# Service und Support > Plauderecke >  Sauna bei Krebs?

## gunssy

Hallo liebe Leute, 

leider ist mein Onkel vor einiger Zeit an Prostatakrebs erkrankt und hält sich nicht wirklich an die Vorschriften der Ärzte. Nun hat er sich im Internet bei http://www.saunahaus.com/ eine eigene Sauna für Zuhause bestellt. Meine Frage an die Experten unter euch wäre nun, ob man als Krebspatient eine Sauna und auch eine Infrarotkabine ohne Komplikationen in Anspruch nehmen darf. Sein Arzt gibt mir diesbezüglich leider keine Informationen.

Liebe Grüße

----------


## Harald_1933

Hallo,

*hier* bitte lesen

----------


## Hvielemi

> Meine Frage an die Experten unter euch wäre nun, ob man als Krebspatient eine Sauna und auch eine Infrarotkabine ohne Komplikationen in Anspruch nehmen darf.

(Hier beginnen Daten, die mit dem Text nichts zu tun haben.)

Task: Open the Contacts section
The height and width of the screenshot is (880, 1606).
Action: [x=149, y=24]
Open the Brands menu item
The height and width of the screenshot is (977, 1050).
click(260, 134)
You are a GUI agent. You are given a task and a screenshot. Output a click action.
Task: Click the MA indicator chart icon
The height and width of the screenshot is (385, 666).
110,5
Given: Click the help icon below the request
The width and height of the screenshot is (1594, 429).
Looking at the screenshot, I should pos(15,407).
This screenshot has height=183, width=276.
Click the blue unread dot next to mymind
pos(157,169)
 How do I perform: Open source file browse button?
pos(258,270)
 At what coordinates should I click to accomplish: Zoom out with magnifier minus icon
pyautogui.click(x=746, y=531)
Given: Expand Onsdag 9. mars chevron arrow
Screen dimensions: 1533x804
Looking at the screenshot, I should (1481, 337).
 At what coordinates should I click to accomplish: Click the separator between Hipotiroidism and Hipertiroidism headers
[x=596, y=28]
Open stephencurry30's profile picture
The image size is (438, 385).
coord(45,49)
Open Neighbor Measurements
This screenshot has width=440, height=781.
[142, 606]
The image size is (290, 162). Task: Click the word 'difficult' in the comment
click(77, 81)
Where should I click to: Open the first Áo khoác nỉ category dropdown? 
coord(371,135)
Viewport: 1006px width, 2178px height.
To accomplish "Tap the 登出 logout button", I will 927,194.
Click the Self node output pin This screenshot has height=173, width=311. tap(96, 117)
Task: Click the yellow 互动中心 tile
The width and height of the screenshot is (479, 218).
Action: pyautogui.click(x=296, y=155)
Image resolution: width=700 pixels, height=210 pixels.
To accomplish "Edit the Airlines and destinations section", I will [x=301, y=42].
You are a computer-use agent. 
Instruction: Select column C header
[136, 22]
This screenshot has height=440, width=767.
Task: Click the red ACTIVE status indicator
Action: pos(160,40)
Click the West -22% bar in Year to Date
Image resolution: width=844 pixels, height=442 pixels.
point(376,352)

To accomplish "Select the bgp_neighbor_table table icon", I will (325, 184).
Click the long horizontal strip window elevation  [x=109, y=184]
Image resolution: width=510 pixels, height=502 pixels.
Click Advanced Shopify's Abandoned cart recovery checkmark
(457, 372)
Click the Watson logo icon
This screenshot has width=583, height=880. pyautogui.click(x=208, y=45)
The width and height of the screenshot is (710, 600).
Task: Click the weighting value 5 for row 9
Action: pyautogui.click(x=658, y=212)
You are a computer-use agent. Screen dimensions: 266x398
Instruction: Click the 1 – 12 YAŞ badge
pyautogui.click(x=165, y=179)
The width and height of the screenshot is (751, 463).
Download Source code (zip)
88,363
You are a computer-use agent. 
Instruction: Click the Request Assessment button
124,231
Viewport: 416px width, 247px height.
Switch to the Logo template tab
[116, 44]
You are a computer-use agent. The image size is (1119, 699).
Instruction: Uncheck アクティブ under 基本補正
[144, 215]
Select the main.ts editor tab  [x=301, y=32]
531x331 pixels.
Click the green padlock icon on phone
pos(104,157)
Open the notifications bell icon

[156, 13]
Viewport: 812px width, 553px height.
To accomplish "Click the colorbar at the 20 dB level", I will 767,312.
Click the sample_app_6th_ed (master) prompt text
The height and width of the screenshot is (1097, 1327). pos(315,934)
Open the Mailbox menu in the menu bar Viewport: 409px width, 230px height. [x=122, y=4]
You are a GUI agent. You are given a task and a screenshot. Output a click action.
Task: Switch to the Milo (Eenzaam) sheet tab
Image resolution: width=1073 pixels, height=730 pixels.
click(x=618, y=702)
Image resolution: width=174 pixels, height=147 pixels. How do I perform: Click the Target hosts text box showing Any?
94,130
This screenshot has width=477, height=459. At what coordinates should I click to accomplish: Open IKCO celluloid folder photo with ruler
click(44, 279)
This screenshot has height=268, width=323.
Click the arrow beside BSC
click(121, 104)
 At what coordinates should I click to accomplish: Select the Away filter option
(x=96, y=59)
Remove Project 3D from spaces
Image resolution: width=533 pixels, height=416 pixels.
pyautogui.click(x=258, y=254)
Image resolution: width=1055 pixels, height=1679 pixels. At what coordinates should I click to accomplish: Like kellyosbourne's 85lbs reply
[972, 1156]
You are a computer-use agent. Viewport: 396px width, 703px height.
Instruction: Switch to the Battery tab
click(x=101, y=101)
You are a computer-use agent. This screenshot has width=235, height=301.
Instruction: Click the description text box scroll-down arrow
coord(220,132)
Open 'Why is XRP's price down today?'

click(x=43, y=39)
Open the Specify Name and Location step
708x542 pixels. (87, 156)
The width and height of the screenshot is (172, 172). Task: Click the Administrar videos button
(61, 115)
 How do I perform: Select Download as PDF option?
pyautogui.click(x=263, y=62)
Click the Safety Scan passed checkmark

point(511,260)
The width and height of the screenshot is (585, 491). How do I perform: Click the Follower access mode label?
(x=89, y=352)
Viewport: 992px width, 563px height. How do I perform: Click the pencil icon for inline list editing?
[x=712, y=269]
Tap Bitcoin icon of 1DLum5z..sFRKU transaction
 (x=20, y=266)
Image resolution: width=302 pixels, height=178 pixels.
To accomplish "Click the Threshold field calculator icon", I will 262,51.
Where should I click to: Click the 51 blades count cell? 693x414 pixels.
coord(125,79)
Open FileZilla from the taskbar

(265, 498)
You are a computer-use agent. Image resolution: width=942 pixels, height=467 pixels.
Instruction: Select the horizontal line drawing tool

Da gibt es nur die Antwort der einzig gültigen Saunaregel:

"Fühl Dich wohl, sonst geh raus."

Ob in einer Infrarotkabine Wohlfühlen überhaupt möglich sei, stelle ich mal in Frage.
Die klassische Sauna wärmt nicht mit Strahlen von 1'000°K oder mehr, sondern
mit Luftwärme von ca. 80° auf Bankhöhe. Mehr, was ja leider in den meisten 
Kontinentalen Sauna der Fall ist, trägt nicht mehr zum Wohlfühlen bei.

Was eine allfällige Überhitzung des Körpers und somit des Tumors angeht:
Die tritt erst ein, wenn obige Saunaregel grob missachtet wird.

Also Entwarnung 
Hvielemi

----------


## Hans-J.

Hallo Gunssy,




> Meine Frage an die Experten unter euch wäre nun, ob man als Krebspatient eine Sauna und auch eine Infrarotkabine ohne Komplikationen in Anspruch nehmen darf. Sein Arzt gibt mir diesbezüglich leider keine Informationen.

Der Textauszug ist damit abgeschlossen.